== Passage for review ==

Methods:  The population-based Multi-Ethnic Study of Atherosclerosis (MESA) COPD Study recruited smokers aged 50 to 79 years who were free of clinical cardiovascular disease. COPD was defined by spirometry. Percent emphysema was defined as regions < −910 Hounsfield units on full-lung CT scan. Ostial pulmonary vein cross-sectional area was measured by contrast-enhanced cardiac magnetic resonance and expressed as the sum of all pulmonary vein areas. Linear regression was used to adjust for age, sex, race/ethnicity, body size, and smoking.

===
== Information provided ==

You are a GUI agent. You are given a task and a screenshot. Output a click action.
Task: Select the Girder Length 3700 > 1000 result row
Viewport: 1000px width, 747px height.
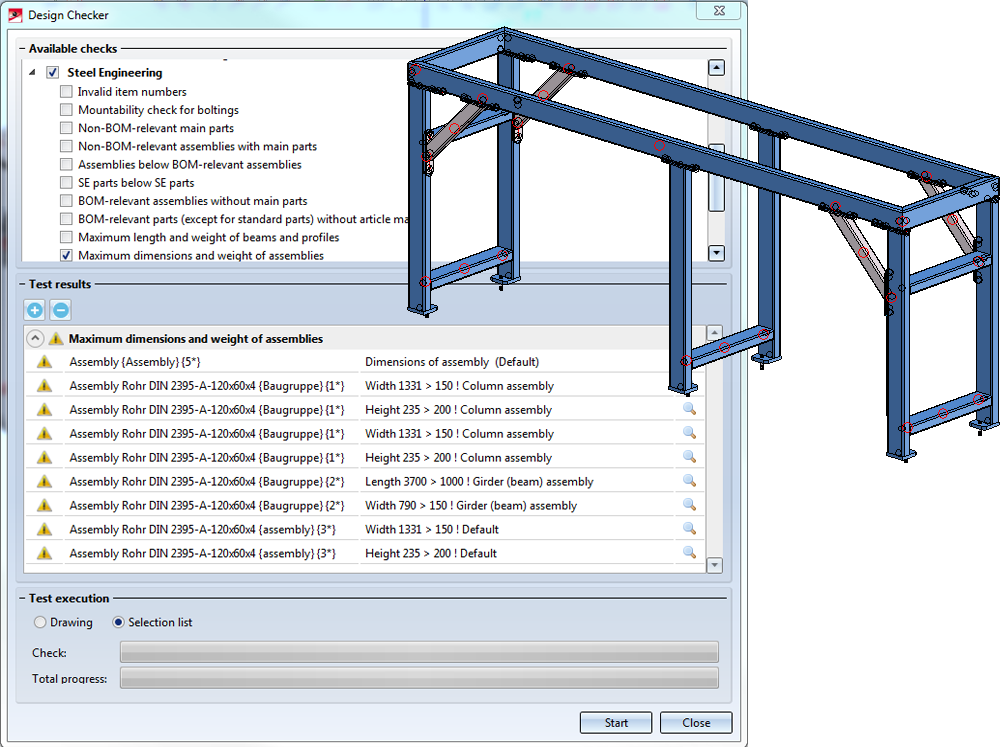pos(479,481)
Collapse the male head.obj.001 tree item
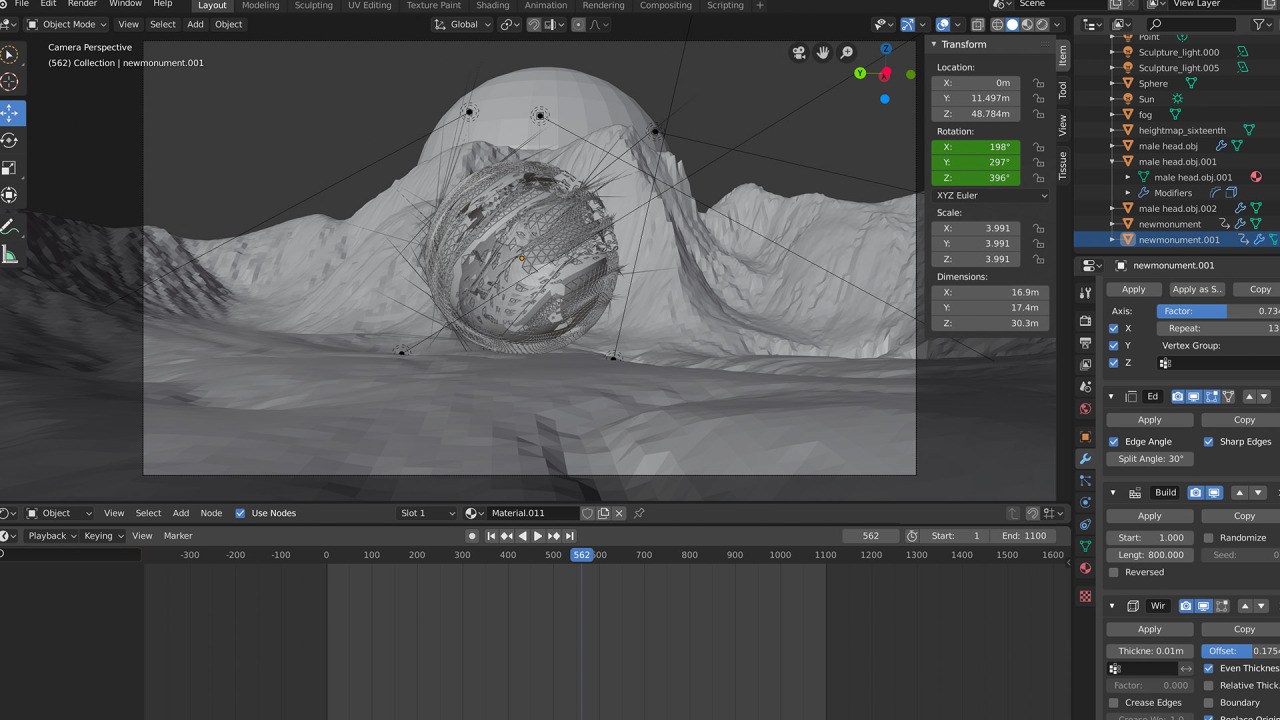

===

• **Prompt 1**
According to the methods passage on the MESA COPD Study, what threshold on full-lung CT defined percent emphysema?
• **Prompt 2**
Carry on with the MESA COPD Study methods passage, beginning after its final sentence.

• **Written response 1**
Percent emphysema was defined as regions below −910 Hounsfield units.

• **Written response 2**
Results:  Among 165 participants, the mean (± SD) total pulmonary vein area was 558 ± 159 mm2 in patients with COPD and 623 ± 145 mm2 in control subjects. Total pulmonary vein area was smaller in patients with COPD (−57 mm2; 95% CI, −106 to −7 mm2; P = .03) and inversely associated with percent emphysema (P < .001) in fully adjusted models. Significant decrements in total pulmonary vein area were observed among participants with COPD alone, COPD with emphysema on CT scan, and emphysema without spirometrically defined COPD.

Conclusions:  Pulmonary vein dimensions were reduced in COPD and emphysema. These findings support a mechanism of upstream pulmonary causes of underfilling of the LV in COPD and in patients with emphysema on CT scan.